Undemocratic "Democracy"
A major theme of my work—which I will be focusing on much more in the future—is the basic incompatibility of economic controls and political freedom. In short, there is no such thing as "democratic" socialism, because government control of the economy always requires taking power from the governed and giving it to an entrenched elite. The more you want government to do, the less you can allow the people or their representative to vote on it.
All of this is on display in a nasty little piece in Fortune about the use of a local referendum to solve a zoning dispute in downtown San Francisco. Adam Lashinsky describes the set-up.
The Wall Street Journal gave some national exposure Wednesday to a tempest-in-a-teapot issue that has been percolating in San Francisco for a while now. A local developer wants to knock over a private swim-and-tennis club to build a 12-story residential building. Neighbors—including the real estate giant Boston Properties, Fortune's landlord in San Francisco—are miffed that the building will spoil their views. (My view already is spoiled by another building that's in the way.) The matter will be put before voters in dueling ballot initiatives in November.
The people who are obviously in the wrong in this case are those who are complaining that the new building will spoil their view. This sort of complaint has been popping up a lot recently, and it is an inherently tyrannical argument. It consists of asserting ownership and control, not over your own property, but over everything you can see. Like some medieval baron, the proponents of this idea declare themselves lords over all they survey. Some have even coined the term "viewshed" (a takeoff on "watershed") to describe this imagined baronial domain.
But I agree that it is an absurdity to put the issue to a referendum, particularly because this isn't even a law. It's a ruling on a specific case. In anything approximating a proper system of justice, this would be resolved by a judge who would merely be applying existing laws to a specific case. The idea of putting the property rights of individuals up for plebiscite is a caricature of arbitrary, mob-rule "democracy."
Lashinsky makes a valid point about California's runaway referendum process.
[V]oters are asked to pass judgment on scores of issues in each election cycle about which they have no knowledge, expertise, or even opinions.... Let's be clear. This isn't about democracy. The founders never intended for us to have direct democracy.

WORK INSTRUCTIONS: Continue the piece on the San Francisco zoning referendum from where it stops.

DATA BELOW:
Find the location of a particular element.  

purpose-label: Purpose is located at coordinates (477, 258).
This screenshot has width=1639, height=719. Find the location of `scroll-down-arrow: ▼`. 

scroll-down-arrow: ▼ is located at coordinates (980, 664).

ANSWER TO THIS EXERCISE:
But then look at what he imagines to be a valid "democratic" system:
Complicated matters like housing projects are the work of professional bureaucrats and politicians who oversee them. Their process includes opportunities for the public to weigh in. It's the normal give and take.
Ah, yes, that's clearly what the Founders really intended: that our property rights would be subject to the rulings of "professional bureaucrats."
The idea that the people can "weigh in" is a fig leaf, because this merely means that there are public hearings and "comment" periods in which the public can register their disapproval before the bureaucrats go and do whatever they like. So is the idea that politicians "oversee" the bureaucrats, because for politicians to interfere with the bureaucrats' decisions would be obviously corrupt. Some editorialist like Lashinsky would then sail in and complain that the process had become "politicized." So what he really means is simply that bureaucrats will make all the decisions.
This shows the twisted results we get when we throw property rights out the window and grant the idea that our wealth can be disposed of by the government according to the "will of the people." Either we go ask the people directly what they want, which leads to the kind of jungle "democracy" in which every economic decision is subject to a ballot initiative, or we take the choice away from the people and give it to unaccountable bureaucrats.
There is no way to regulate the economy that is compatible with political freedom and the American system of government. Which makes sense: America's political system and its economic system were born together, supported by the common principle of individual rights. They can only survive together.